Pas pour engager la procédure administrative de l’article 38. L’avocat peut être chargé de rédiger la demande au préfet, mais ce n’est pas une obligation. Le Commissaire de justice peut conseiller le propriétaire, constater l’occupation et accompagner directement cette procédure. En revanche, lorsque la voie judiciaire est nécessaire, les règles sont différentes et l’intervention d’un avocat peut être requise.

Quel est le prix d’une procédure d’expulsion de squatteur ?

Pour une procédure administrative relevant de l’article 38 prise en charge par H2JUSTICE, nos honoraires sont plafonnés à 1 500 € TTC, hors frais extérieurs ou débours éventuellement nécessaires. Nous privilégions une prise en charge directe, sans ajouter un forfait de simple intermédiaire entre le propriétaire et le Commissaire de justice.

Le constat de Commissaire de justice est-il obligatoire ?

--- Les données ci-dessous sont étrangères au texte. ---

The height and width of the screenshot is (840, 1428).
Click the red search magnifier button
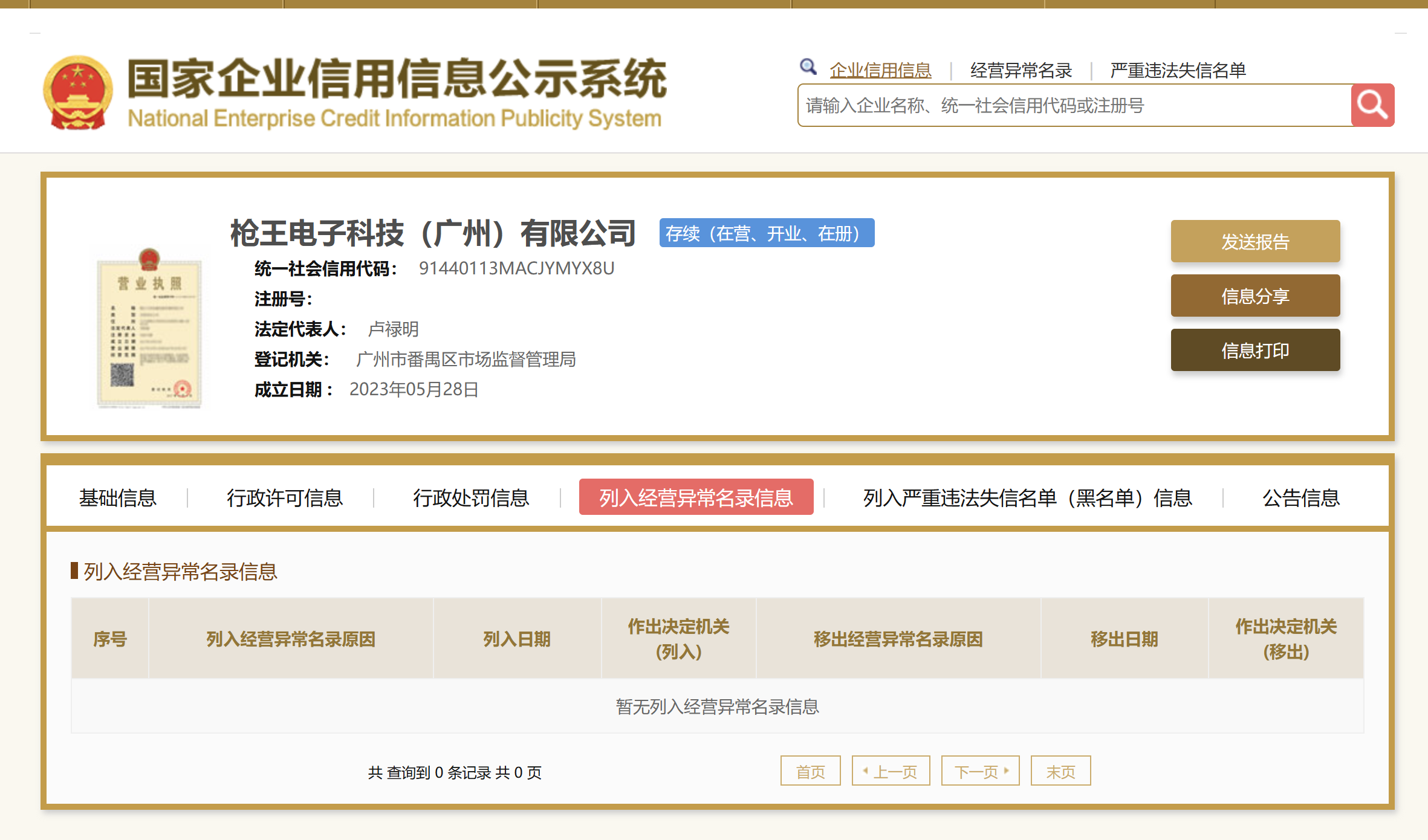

L’article 38 exige un constat de l’occupation illicite et prévoit qu’il peut être effectué par un officier de police judiciaire, le maire ou un Commissaire de justice. Le constat du Commissaire de justice est donc l’un des moyens expressément prévus par la loi et permet de documenter précisément la situation de terrain.

Un locataire qui refuse de partir est-il un squatteur ?

Non, pas du seul fait qu’il se maintient après la fin du bail. Son entrée dans les lieux était autorisée. Il peut devenir occupant sans droit ni titre mais relève d’une procédure différente du véritable squat.

Qu’est-ce qu’une sommation de déguerpir ? Existe-t-il un modèle ?

La « sommation de déguerpir » est une expression encore utilisée pour désigner une sommation faite à un occupant de quitter les lieux. Il n’existe pas de modèle universel adapté à toutes les occupations : sa rédaction et même son utilité dépendent du titre d’occupation initial, des actes déjà accomplis et de la procédure qui devra suivre.

Pouvez-vous gérer un squat situé hors d’Île-de-France ?

Oui. H2JUSTICE intervient directement notamment dans les départements 78, 92, 95, 28 et 27 selon les diligences nécessaires, et pilote les dossiers dans toute la France grâce à un réseau de Commissaires de justice correspondants sélectionnés par notre étude.

Un voyageur Airbnb qui refuse de partir peut-il relever de la procédure anti-squat ?

Une réforme définitivement adoptée en juillet 2026 prévoit précisément d’étendre la procédure administrative aux personnes qui se maintiennent dans un meublé de tourisme après l’expiration de leur contrat. Le Conseil constitutionnel a statué le 14 août 2026. Son application à un dossier concret doit toutefois être vérifiée au regard de la promulgation, de la publication et du texte effectivement en vigueur au jour de la demande.